Stored records
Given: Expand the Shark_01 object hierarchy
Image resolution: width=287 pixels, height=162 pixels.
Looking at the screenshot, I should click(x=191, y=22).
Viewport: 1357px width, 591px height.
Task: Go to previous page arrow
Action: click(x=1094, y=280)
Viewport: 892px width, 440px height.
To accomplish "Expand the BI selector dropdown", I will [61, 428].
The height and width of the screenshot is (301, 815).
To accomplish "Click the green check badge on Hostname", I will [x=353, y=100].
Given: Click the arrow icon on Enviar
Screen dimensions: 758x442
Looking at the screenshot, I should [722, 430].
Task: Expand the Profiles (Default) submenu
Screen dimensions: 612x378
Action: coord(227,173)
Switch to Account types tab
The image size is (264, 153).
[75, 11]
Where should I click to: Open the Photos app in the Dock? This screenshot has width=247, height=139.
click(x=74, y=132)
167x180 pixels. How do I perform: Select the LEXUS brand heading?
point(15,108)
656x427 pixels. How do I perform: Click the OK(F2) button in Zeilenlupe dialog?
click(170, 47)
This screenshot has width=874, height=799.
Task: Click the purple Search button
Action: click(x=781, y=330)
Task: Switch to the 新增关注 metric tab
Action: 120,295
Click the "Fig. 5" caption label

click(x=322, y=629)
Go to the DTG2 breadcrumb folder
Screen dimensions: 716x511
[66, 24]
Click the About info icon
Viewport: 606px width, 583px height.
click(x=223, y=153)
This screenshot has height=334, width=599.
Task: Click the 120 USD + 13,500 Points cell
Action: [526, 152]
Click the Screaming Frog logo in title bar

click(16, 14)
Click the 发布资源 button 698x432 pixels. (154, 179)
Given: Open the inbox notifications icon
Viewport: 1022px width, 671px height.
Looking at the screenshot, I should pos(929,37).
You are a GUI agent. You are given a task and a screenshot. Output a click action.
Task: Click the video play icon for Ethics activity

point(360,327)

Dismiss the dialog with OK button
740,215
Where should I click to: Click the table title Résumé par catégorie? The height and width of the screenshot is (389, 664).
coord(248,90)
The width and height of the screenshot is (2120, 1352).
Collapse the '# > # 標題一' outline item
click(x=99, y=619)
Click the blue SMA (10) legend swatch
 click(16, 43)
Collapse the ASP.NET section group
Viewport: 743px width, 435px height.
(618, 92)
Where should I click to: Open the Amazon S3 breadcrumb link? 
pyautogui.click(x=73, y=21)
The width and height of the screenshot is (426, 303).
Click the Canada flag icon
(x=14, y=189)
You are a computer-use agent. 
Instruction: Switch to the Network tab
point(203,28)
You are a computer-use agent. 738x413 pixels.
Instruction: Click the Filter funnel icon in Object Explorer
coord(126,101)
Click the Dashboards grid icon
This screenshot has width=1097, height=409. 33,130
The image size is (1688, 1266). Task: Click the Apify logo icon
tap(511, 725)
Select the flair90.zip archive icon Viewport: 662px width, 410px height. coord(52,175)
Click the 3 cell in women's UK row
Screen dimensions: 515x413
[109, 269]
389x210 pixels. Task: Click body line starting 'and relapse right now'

Instructions to follow:
Swap "Hostname" for "Username" in the entries, from the first line through the line containing "Looking at the screenshot, I should pos(929,37).", and reproduce those lines with everything else unchanged.

Answer for this exercise:
Given: Expand the Shark_01 object hierarchy
Image resolution: width=287 pixels, height=162 pixels.
Looking at the screenshot, I should click(x=191, y=22).
Viewport: 1357px width, 591px height.
Task: Go to previous page arrow
Action: click(x=1094, y=280)
Viewport: 892px width, 440px height.
To accomplish "Expand the BI selector dropdown", I will [61, 428].
The height and width of the screenshot is (301, 815).
To accomplish "Click the green check badge on Username", I will [x=353, y=100].
Given: Click the arrow icon on Enviar
Screen dimensions: 758x442
Looking at the screenshot, I should [722, 430].
Task: Expand the Profiles (Default) submenu
Screen dimensions: 612x378
Action: coord(227,173)
Switch to Account types tab
The image size is (264, 153).
[75, 11]
Where should I click to: Open the Photos app in the Dock? This screenshot has width=247, height=139.
click(x=74, y=132)
167x180 pixels. How do I perform: Select the LEXUS brand heading?
point(15,108)
656x427 pixels. How do I perform: Click the OK(F2) button in Zeilenlupe dialog?
click(170, 47)
This screenshot has width=874, height=799.
Task: Click the purple Search button
Action: click(x=781, y=330)
Task: Switch to the 新增关注 metric tab
Action: 120,295
Click the "Fig. 5" caption label

click(x=322, y=629)
Go to the DTG2 breadcrumb folder
Screen dimensions: 716x511
[66, 24]
Click the About info icon
Viewport: 606px width, 583px height.
click(x=223, y=153)
This screenshot has height=334, width=599.
Task: Click the 120 USD + 13,500 Points cell
Action: [526, 152]
Click the Screaming Frog logo in title bar

click(16, 14)
Click the 发布资源 button 698x432 pixels. (154, 179)
Given: Open the inbox notifications icon
Viewport: 1022px width, 671px height.
Looking at the screenshot, I should pos(929,37).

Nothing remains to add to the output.